Sunday, August 24, 2008

Kronologis Kasus Suap di Pandeglang, Kontroversi Sejak Awal

Kronologis Kasus Suap di Pandeglang, Kontroversi Sejak Awal
Senin, 18 Agustus 2008

Demi mempercepat pelaksanaan pembangunan di Kota Santri, Pemkab Pandeglang menilai perlu melibatkan pihak perbankan agar dapat mengatasi kendala minimnya dana yang dimiliki pemerintah. Terus menuai kontroversi sejak perencanaannya, kini empat orang pejabat masuk “kerangkeng” akibat prosedur yang diduga tidak wajar. Yang lainnya pun diperkirakan akan terus menyusul.


Pada tahun 2006 Bank Jabar – Banten Cabang Pandeglang mengabulkan pinjaman daerah kepada Pemkab Pandeglang sebesar Rp 200 miliar. Atas persetujuan DPRD—melalui mekanisme yang sampai saat ini masih diperdebatkan—pinjaman sebesar Rp 200 miliar digelontorkan Bank Jabar – Banten Cabang Pandeglang dengan masa pengembalian selama empat tahun.
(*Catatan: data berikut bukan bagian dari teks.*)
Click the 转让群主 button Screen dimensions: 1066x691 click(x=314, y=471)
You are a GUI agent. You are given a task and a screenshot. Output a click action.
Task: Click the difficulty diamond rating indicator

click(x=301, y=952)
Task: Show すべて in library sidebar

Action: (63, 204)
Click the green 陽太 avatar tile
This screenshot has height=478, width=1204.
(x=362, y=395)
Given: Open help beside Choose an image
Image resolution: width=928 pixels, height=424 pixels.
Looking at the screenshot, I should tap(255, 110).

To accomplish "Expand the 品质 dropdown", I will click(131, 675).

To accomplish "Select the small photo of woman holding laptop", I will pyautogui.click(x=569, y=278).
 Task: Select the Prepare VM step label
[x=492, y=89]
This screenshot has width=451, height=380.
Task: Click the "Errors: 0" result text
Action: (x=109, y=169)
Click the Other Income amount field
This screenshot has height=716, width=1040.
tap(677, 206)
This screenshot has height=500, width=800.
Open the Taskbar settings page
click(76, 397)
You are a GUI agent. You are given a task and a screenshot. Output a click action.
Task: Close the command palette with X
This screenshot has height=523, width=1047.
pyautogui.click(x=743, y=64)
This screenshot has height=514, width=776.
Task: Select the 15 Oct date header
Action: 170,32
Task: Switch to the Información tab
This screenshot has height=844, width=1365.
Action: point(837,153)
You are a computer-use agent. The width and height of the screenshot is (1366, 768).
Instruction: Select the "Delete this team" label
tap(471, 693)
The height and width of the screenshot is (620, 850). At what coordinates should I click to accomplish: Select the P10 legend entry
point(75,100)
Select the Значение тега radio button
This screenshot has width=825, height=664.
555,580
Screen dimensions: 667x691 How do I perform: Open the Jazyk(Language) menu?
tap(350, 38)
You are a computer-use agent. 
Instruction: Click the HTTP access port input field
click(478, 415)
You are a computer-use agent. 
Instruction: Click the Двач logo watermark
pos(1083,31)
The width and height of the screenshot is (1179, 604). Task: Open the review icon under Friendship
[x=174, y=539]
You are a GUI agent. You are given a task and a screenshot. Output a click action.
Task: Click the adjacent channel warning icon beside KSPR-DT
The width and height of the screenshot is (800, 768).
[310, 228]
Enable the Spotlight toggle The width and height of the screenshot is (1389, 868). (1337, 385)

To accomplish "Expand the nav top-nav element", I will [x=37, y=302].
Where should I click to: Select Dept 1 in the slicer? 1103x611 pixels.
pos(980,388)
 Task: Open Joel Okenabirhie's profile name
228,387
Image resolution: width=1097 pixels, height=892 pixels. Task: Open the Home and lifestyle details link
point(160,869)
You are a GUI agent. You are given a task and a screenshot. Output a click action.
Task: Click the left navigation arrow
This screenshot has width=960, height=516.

Itu berarti pinjaman akan berakhir pada tahun 2010, bertepatan dengan berakhirnya masa jabatan Bupati Pandeglang, Dimyati Natakusumah yang terpilih untuk periode kedua, setelah menjabat sejak tahun 2000.

Cairnya pinjaman dari Bank Jabar itu sempat menimbulkan secercah harapan bagi masyarakat Pandeglang terhadap pembangunan di wilayahnya. Buruknya sarana dan pra sarana pendidikan serta infrastruktur memang memerlukan penanganan “khusus” agar perkembangan wilayah yang terkenal dengan hawanya yang sejuk itu tak ketinggalan dari daerah lain, yang juga makin gencar membangun. Namun, banyak kalangan menilai pembangunan yang dibiayai dana pinjaman itu masih jauh panggang dari api.

Dugaan penyimpangan ini nampaknya sudah lama tercium oleh kalangan pergerakan di kota Badak. Puncaknya, pada bulan Desember 2007, aktifis mahasiswa dan LSM gencar melakukan aksi “parlemen jalanan” memprotes kebijakan Pemkab Pandeglang terhadap pinjaman daerah Rp 200 miliar kepada Bank Jabar. Demo ini terus berlanjut hingga April 2008. Sebelum itu, pinjaman ini juga pernah di-class action oleh dua LSM di Pandeglang.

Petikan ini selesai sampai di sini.